Dataset entries:
+===+
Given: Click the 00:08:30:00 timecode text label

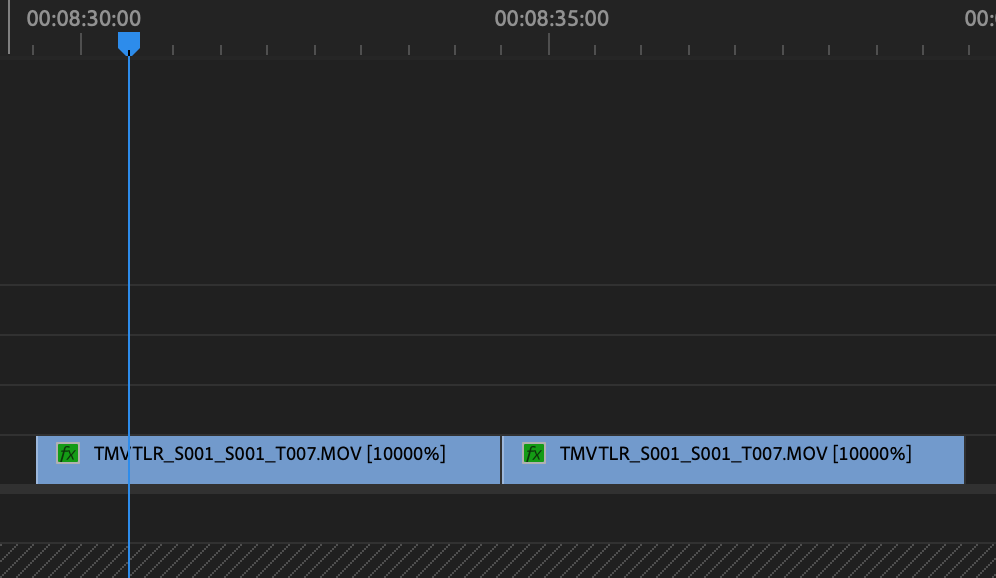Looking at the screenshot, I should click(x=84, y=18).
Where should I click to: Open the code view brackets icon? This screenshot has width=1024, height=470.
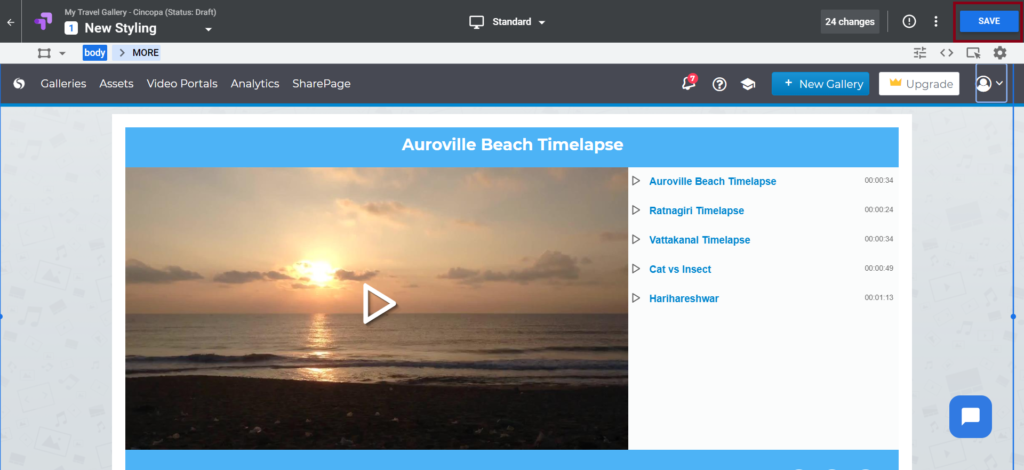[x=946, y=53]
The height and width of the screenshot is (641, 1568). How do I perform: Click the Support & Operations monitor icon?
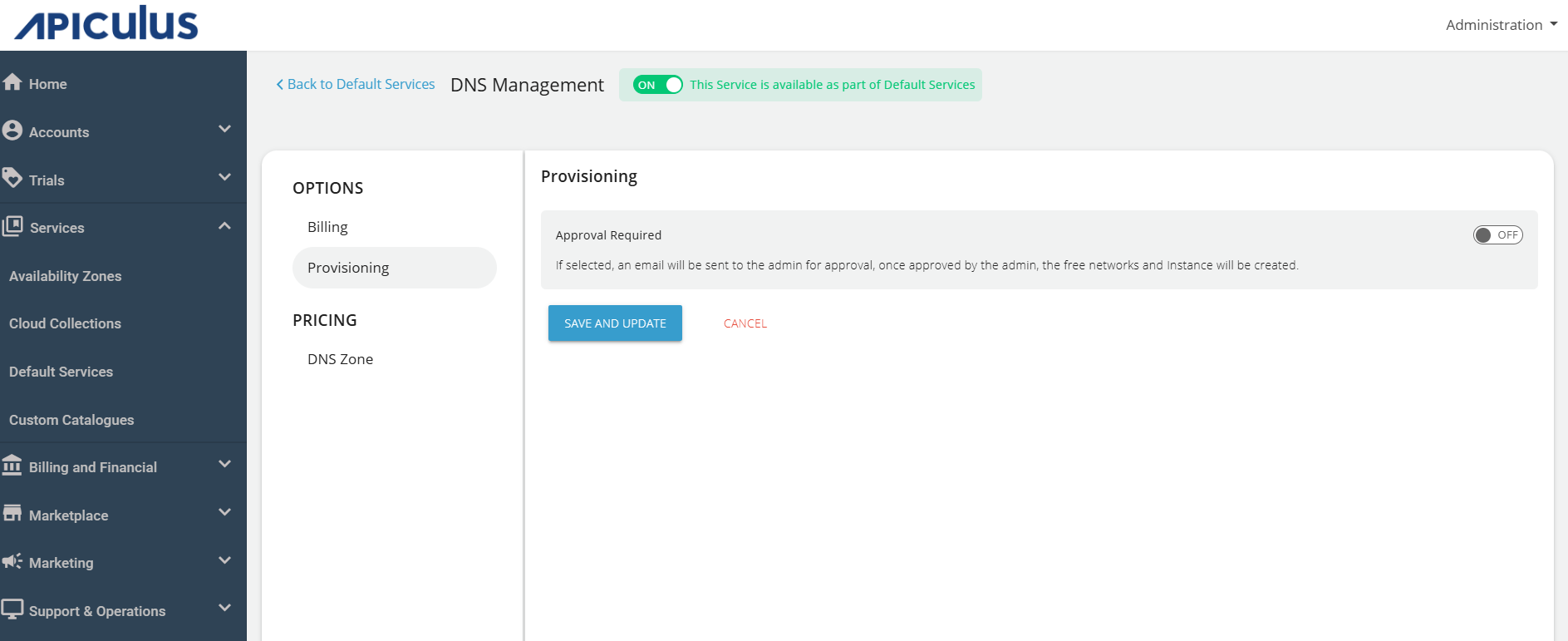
+===+
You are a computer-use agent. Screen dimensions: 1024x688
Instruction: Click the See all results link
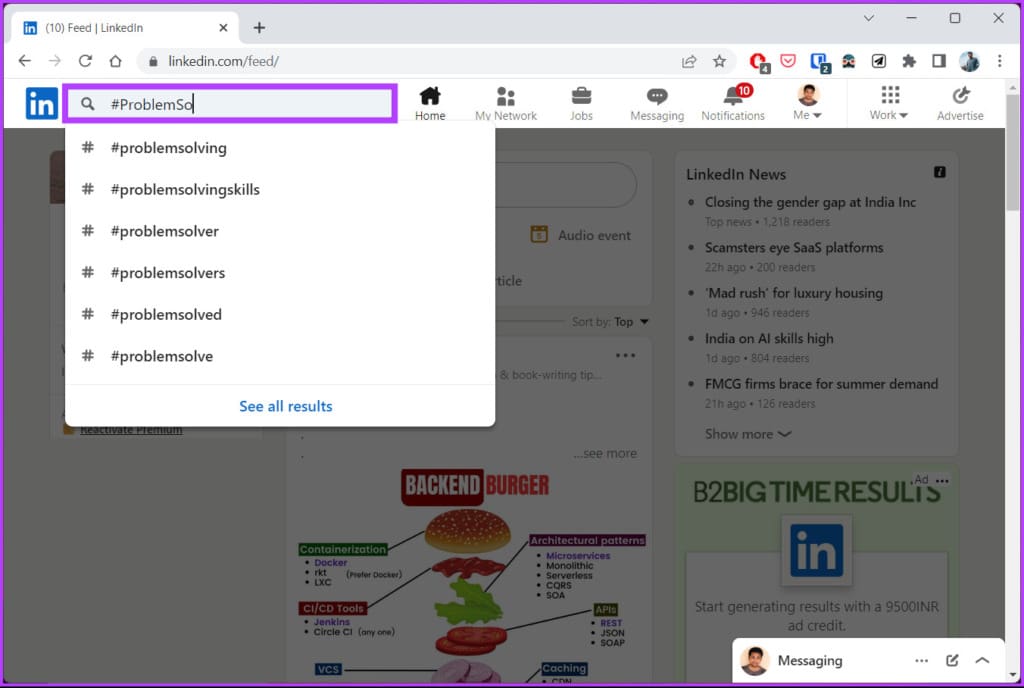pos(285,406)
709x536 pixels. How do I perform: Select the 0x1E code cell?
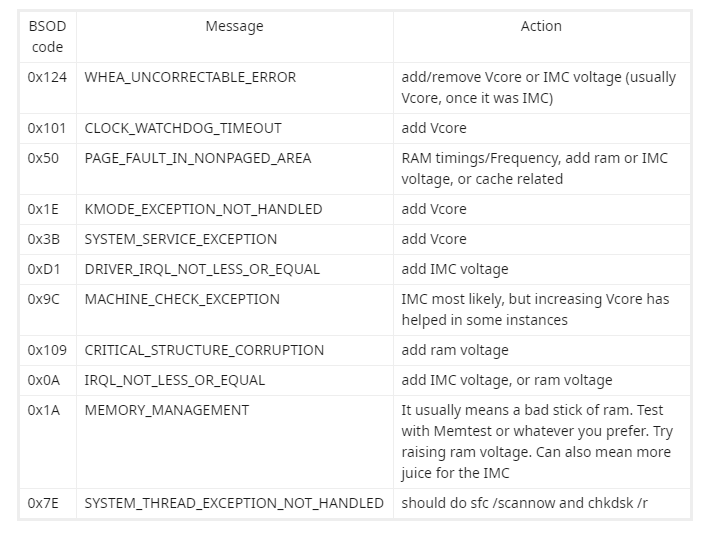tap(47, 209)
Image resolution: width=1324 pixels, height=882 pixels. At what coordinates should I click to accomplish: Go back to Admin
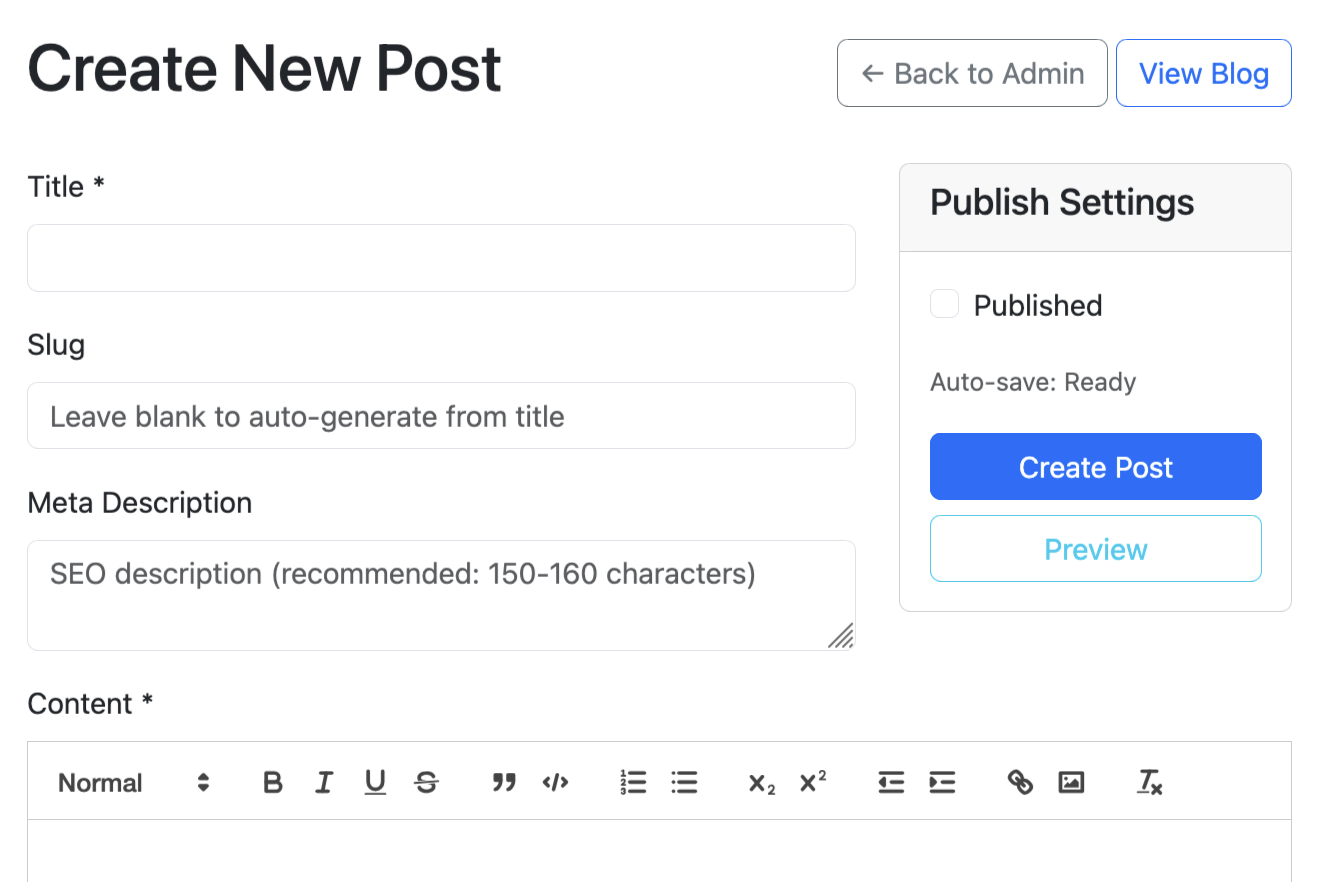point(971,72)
+===+
Work item: When you reach the line containing "Given: Click the" in the entries above, begin restating word for word, and stop once the line containing "The height and" has been given. Omit the pictures.

Output of the task:
Given: Click the 00:08:30:00 timecode text label

Looking at the screenshot, I should click(x=84, y=18).
Where should I click to: Open the code view brackets icon? This screenshot has width=1024, height=470.
[x=946, y=53]
The height and width of the screenshot is (641, 1568). How do I perform: Click the Support & Operations monitor icon?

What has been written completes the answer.